Maine Model UN Student Musings

unflag

After a large and impressive showing by Waynflete at the Maine Model UN Conference earlier this month, two student participants were asked why they participate in this time consuming activity.  Read on to learn what they had to say.

Althea Sellers ’17, Diplomacy Award

There is probably nothing I looked forward to more this year than Model UN. When the email went out letting us know it was time to sign up, I confirmed my enrollment seven minutes after it sent.

Last year as a freshman I signed up for Model UN on a whim, assuming that it would be fun and a good way to expose myself to the world of politics and diplomacy – an area that I was pretty sure I wanted to hold a career in someday. I went in completely blind. I’d written my position papers (short papers detailing your country’s stance on two assigned topics) but I knew next to nothing about what I was in for. Three days later, I was exhausted as I hauled my bag into my mom’s car, but I was also incredibly sad that I’d have to wait another year to have that amazing experience back.

Model UN exposes students to a world of roleplay in a sense. For three days, we get to pretend that we are a set of leaders, each of us working to make the world a better place while looking out for the interests of our countries. We draft resolutions and form voting blocs. We pass notes to people trying to recruit them and/or threaten them. We work outside of committee sessions and get so invested in our country that when Syria starts attacking the USA (us!), we have to remind ourselves that he isn’t trying to be rude to us, that’s just him doing a good job.

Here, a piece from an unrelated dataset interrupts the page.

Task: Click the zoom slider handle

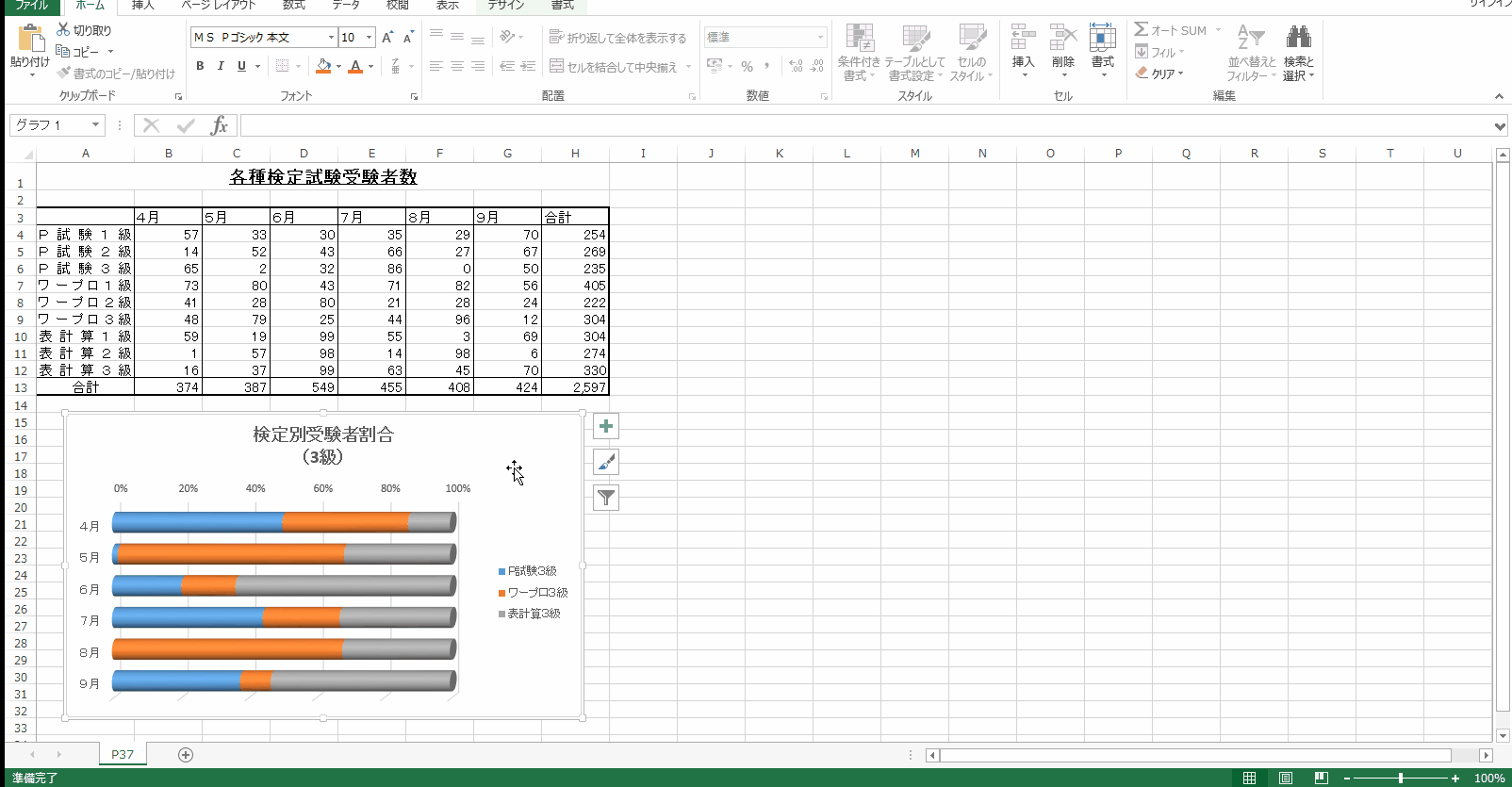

Sometimes in school it feels like we spend a lot of time learning the skills that we’re going to be using for the rest of our lives – which is obviously good and necessary, but maybe not always exciting. With Model UN, it’s as though you’ve already grown up and you’re doing things right in that minute. It’s up, up, up for three days and every minute a frenzy of excitement and fun.

I would say comfortably that signing up for Model UN my freshman year was one of the best decisions I’ve made in my high school career, and I’ve gotten so, so much out of these last two years. I plan to do Model UN for the next two and hopefully into college, and I feel so lucky that Model UN has such a big presence at Waynflete. It’s an amazing way to be.

Cooper Bramble ‘16, Distinguished Delegate Award

Although I was at first a touch reluctant to sign up, I thoroughly enjoyed my first year of model UN in ninth grade. While I suppose many wonder what aspect Model UN is so interesting and how this activity manages to attract such a large portion of the Waynflete Upper School, at the risk of sounding mildly corny, I would ask the question: what about model UN is not interesting? Granted the accommodations and food might leave a little to be desired, but for me over the past three years I have enjoyed the entire process of assuming the role of a foreign diplomat. I have enjoyed pursuing the policies (policies that often seem to counter those of the United States) of the countries I have represented and debating with those who represent a different stance. Model UN has been an excellent experience and I would recommend it to just about anyone.

Abdi Dahir ’15, Honorable Mention

Maine Model UN is a conference for high schoolers and middle schoolers to step into the shoes of thousands of UN delegates around the world. We spend months studying and researching what goes on in the countries we are assigned to. We remove ourselves from any bias we have toward America and take on the role of a nationalist from the country we are representing. This is very hard and time-consuming work and isn’t required. One may ask: why is it worth it? I personally have been doing this conference for four years and would do it again if allowed. I’ve always wondered why it is so hard for countries around the world to agree with each other on, in my mind, simple topics like girls’ education and immigration but after attending this conference you learn the true hardships delegates go through. With cultures, religions, and ideals clashing it is close to impossible to come to equal terms. I’ve learned many lessons from Model UN that can shape my future in delegating problems I stumble upon and that is why I love going to these conferences.